While the full code for the function get_ratings can be found in this Github repo, I’ll explain a little about the regular expressions I used. Let’s use this one line of the PDF text as an example:

## [1] "      6        6        6     Mon 10:00 ABC The Good Doctor               9.61  1.2    1.7    2.2       51%\n  9  "

First, I identified some groups of elements to extract together. Since I have a fairly limited knowledge of regex semantics, the process of extracting elements from these lines was made significantly easier by using the rebus package in R. Here’s a flow of how the rebus expressions I wrote translated as regular expressions, followed by the elements extracted:

Group 1:

Group 2:

Group 3:

Bless you, rebus 🙏🏻. Next, I removed all of the elements above from the string to leave the network and program name, which I then split up into separate elements. All in all, it took a lot of trial and error to figure out the best regular expressions patterns to use, and while this may not be the prettiest or most efficient way to extract the data, it got the job done!

Visualizing the data

Once the data were tidy, the fun could begin! First, I wanted to see what the 20 most viewed programs were last week. I decided to exclude any reruns of shows to keep the list about new TV content.

data %>%
  filter(rerun == FALSE) %>%
  top_n(n=20,wt = viewers_millions) %>%
  select(network,program,viewers_millions,P2_ranking) %>%
  ggplot()+geom_bar(aes(x = reorder(program,viewers_millions),y = viewers_millions,fill=network),stat = 'identity')+coord_flip()+
  labs(x = "TV Show", y = "Viewers (millions)", title="Most Watched Programs on Broadcast TV from January 29-February 4, 2018") + theme_minimal() + scale_y_continuous(expand=c(0,0))

Unsurprisingly, the Super Bowl and its Post Game commentary dominated the weekly ratings, and This Is Us probably benifited a great deal from the post-Super Bowl time slot. CBS seems to have a lot of popular shows, while Fox and the CW didn’t even make the list. Unfortunately, data from each network’s airing of the State of the Union were not included in the PDF, so they did not make the cut either (though contrary to what one man thinks, this was not the most watched SOTU ever).

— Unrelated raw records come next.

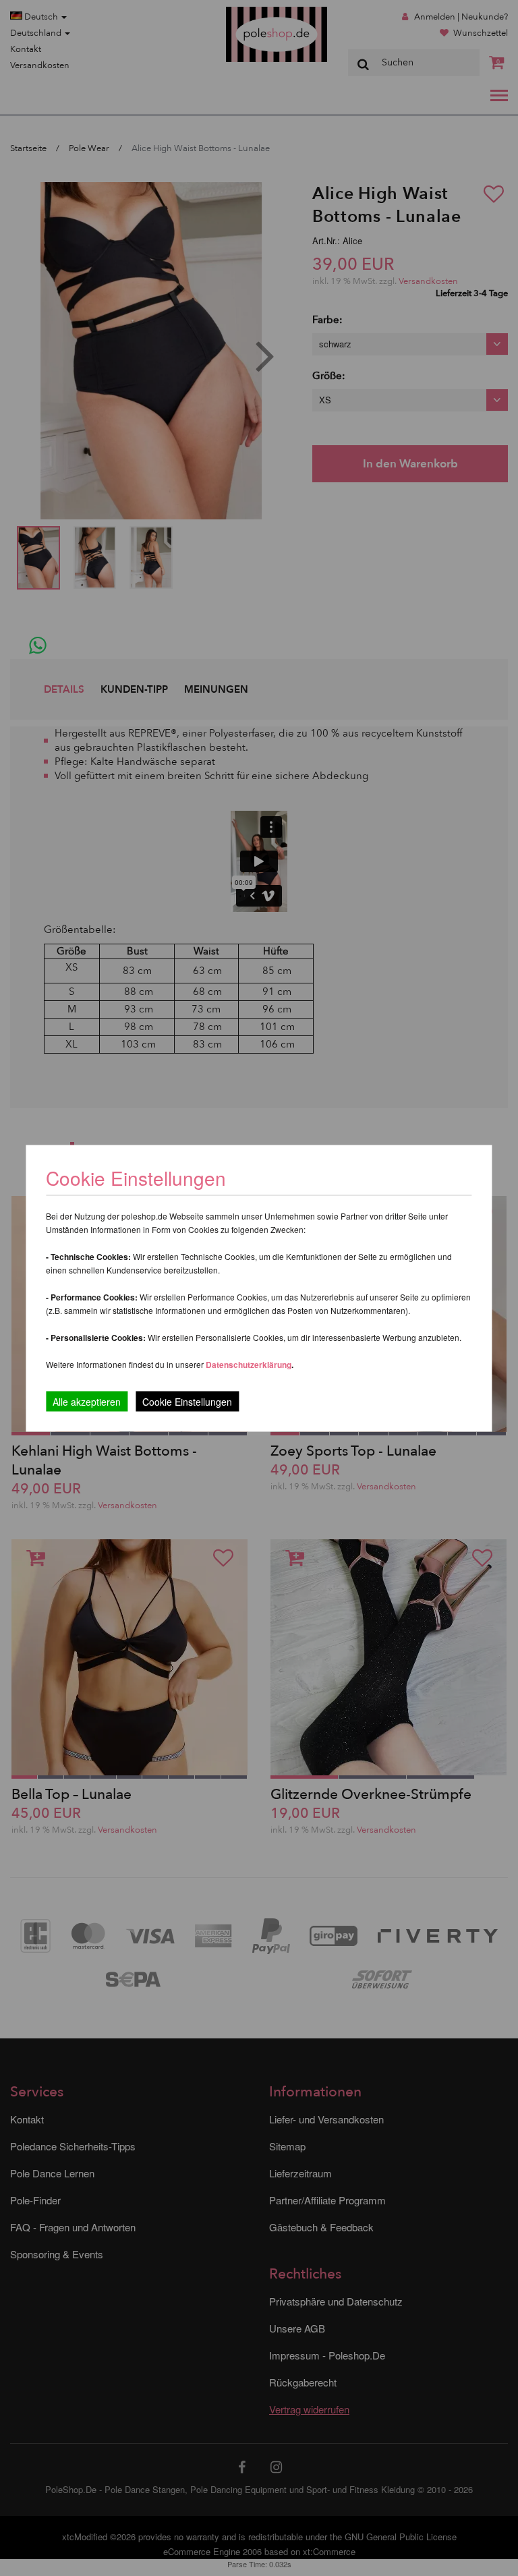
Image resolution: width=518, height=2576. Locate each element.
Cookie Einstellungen (187, 1401)
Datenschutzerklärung (248, 1364)
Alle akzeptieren (87, 1401)
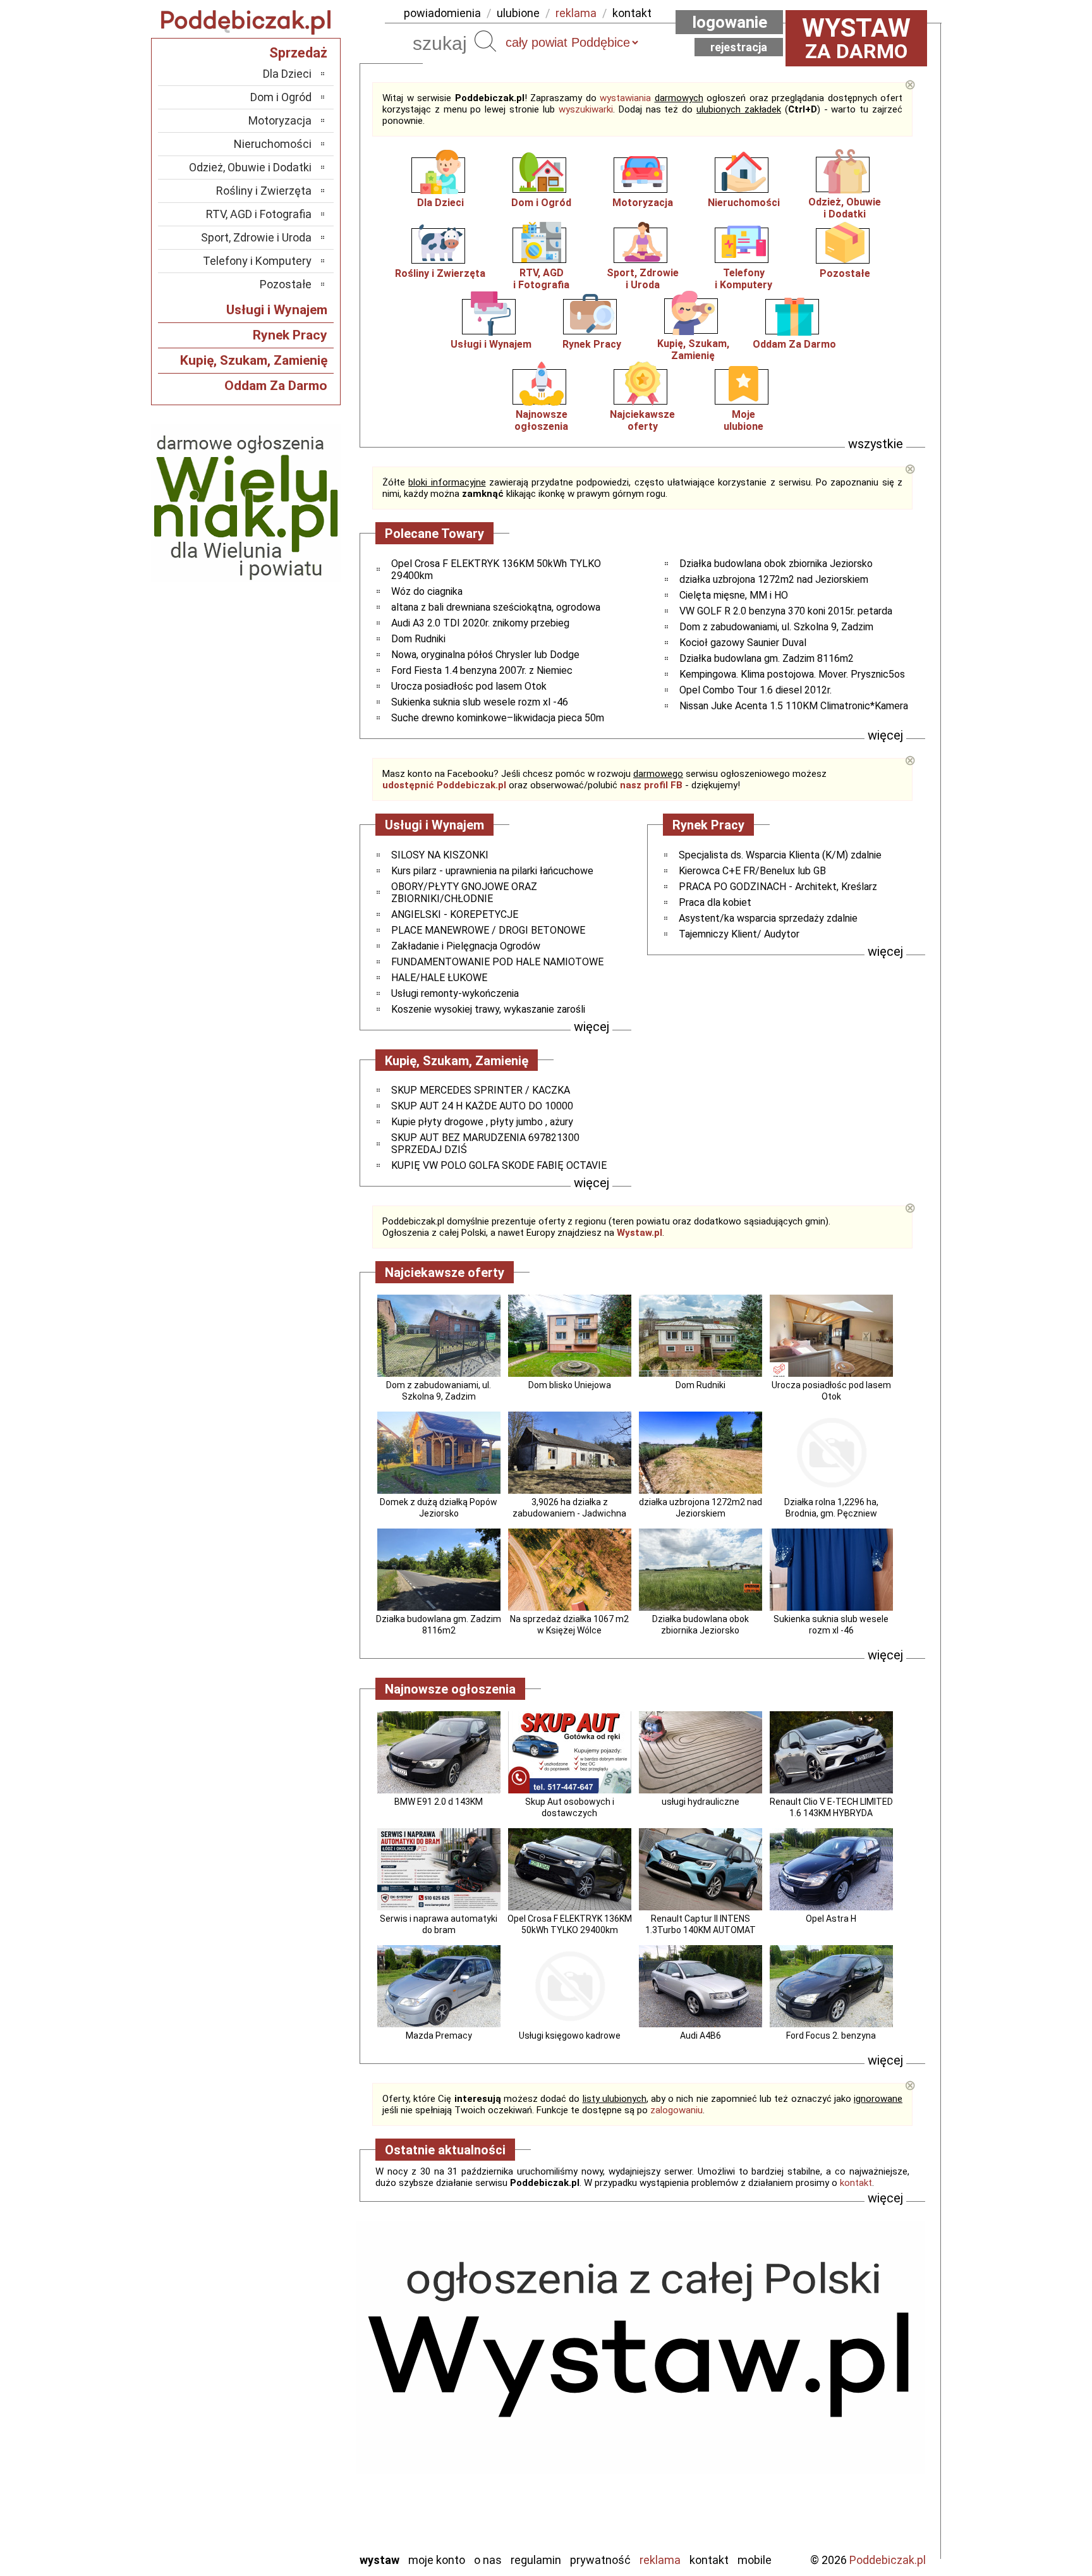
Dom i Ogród (541, 203)
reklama (576, 13)
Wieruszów (287, 2524)
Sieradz (294, 2456)
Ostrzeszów (284, 2405)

Next, I was curious to see which network received the highest average number of views on a daily basis. I decided to just look at Monday-Saturday, since we all know what everyone was watching this past Sunday…

data %>%
  group_by(network,weekday) %>%
  filter(!weekday == "Sun") %>%
  summarise(avgviews = mean(viewers_millions,na.rm=TRUE)) %>%
  ggplot()+geom_line(aes(x = weekday,y = avgviews,group=network,col=network))+
  scale_x_discrete(limits = c("Mon","Tue","Wed","Thu","Fri","Sat"))+ labs(y = "Average Number of Viewers (millions)")+theme_minimal() + scale_y_continuous(expand=c(0,0))

It looks like the CW consistently underperforms in ratings compared to the other major broadcast networks. Also, Thursday night is clearly the best night for ABC (Shondaland, anybody?? 🍷🍿).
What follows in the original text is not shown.